Are your PLCs an easy target?


For many business leaders and engineers, it is still tempting to consider large multinational companies or data-rich digital service providers to be the prime target for hackers. However, the growing volume of cyberattacks on businesses globally show that any company can be a target of malicious attacks on systems and services.

According to research by internet service provider Beaming, there were 686,961 attempted system breaches among UK businesses in 2020, marking a 20 per cent increase on 2019. Of these attacks, Beaming noted that one in ten intended to gain control of an Internet of Things (IoT) device — something that indicates a tendency to target system continuity rather than conventional data.

Both factors together are cause for alarm among industrial businesses of all sizes. Hackers are targeting all manner of companies, from start-ups to global organisations, and focussing more on the growing number of internet-connected devices and systems that were previously isolated.

The consequences of a device being compromised range from data extraction to service shutdown, and in any case the financial and production impacts to an industrial business are significant. There is no single quick fix to bolster cybersecurity due to the varying types of hacks that can take place. Some cyberattacks are complex and sophisticated; others less so. Many attacks on devices tend to fall into the latter category, which means there are some steps industrial businesses can take to minimise risk.

Novotek has been working closely with industrial businesses in the UK and Ireland for decades. One common thing that we have observed with automation hardware and software is that many engineers do not regularly upgrade software or firmware. Instead, there is a tendency to view automation as a one-off, fit-and-forget purchase. The hardware may be physically maintained on a regular schedule, but the invisible software aspect is often neglected.

Older firmware is more susceptible to hacks because it often contains unpatched known security vulnerabilities, such as weak authentication algorithms, obsolete encryption technologies or backdoors for unauthorised access. For a programmable logic controller (PLC), older firmware versions make it possible for cyber attackers to change the module state to halt-mode, resulting in a denial-of-service that stops production or prevents critical processes from running.

PLC manufacturers routinely update firmware to ensure it is robust and secure in the face of the changing cyber landscape, but there is not always a set interval between these updates. In some cases, updates are released in the days or weeks following the discovery of a vulnerability — either by the manufacturer, Whitehat hackers or genuine attackers — to minimise end-user risk. The firmware version’s upgrade information should outline any exploits that have been fixed.

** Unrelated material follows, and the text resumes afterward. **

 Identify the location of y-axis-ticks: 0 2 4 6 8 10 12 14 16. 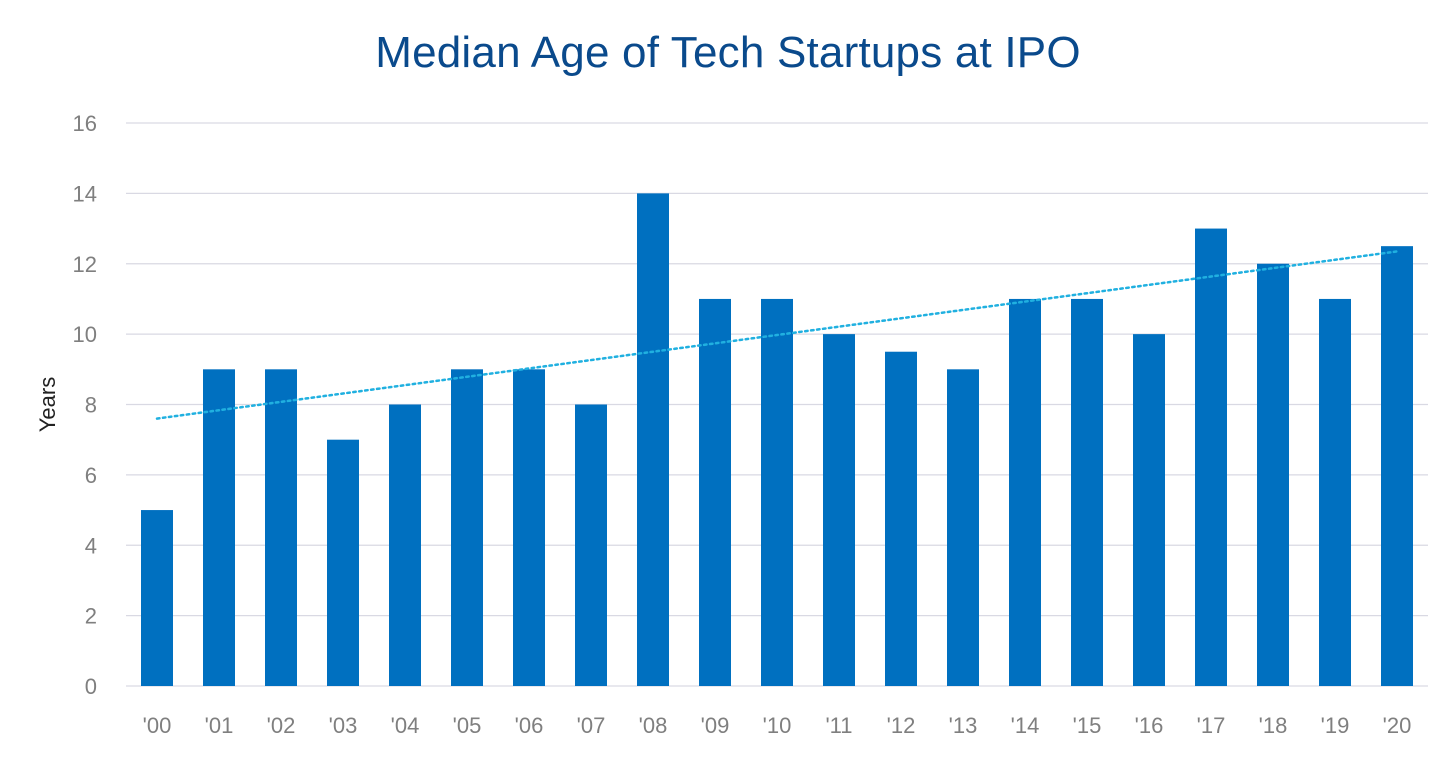
(85, 405).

However, it’s important to note that legacy PLCs may no longer receive firmware updates from the manufacturer if the system has reached obsolescence. Many engineers opt to air-gap older PLCs to minimise the cybersecurity risk, but the lack of firmware support can also create interoperability issues with connected devices. Another part of the network, such as a switch, receiving an update can cause communications and compatibility issues with PLCs running on older versions — yet another reason why systems should run on the most recent software patches.

At this stage, engineers should invest in a more modern PLC to minimise risk — and, due to the rate of advancement of PLCs in recent years, likely benefit from greater functionality at the same time.

Firmware vulnerabilities are unavoidable, regardless of the quality of the PLC. At Novotek, we give extensive support for the Emerson PACSystems products that we provide to businesses in the UK and Ireland. This involves not only support with firmware updates as they become available, but also guidance on wider system resilience to ensure that businesses are as safe as possible from hardware vulnerabilities.

The growth in cyberattacks will continue long beyond the end of the COVID-19 pandemic, and infrastructure and automation are increasingly becoming targets. It may seem a simple step, but taking the same upgrade approach to firmware that we do with conventional computers can help engineers to secure their operations and keep running systems safely.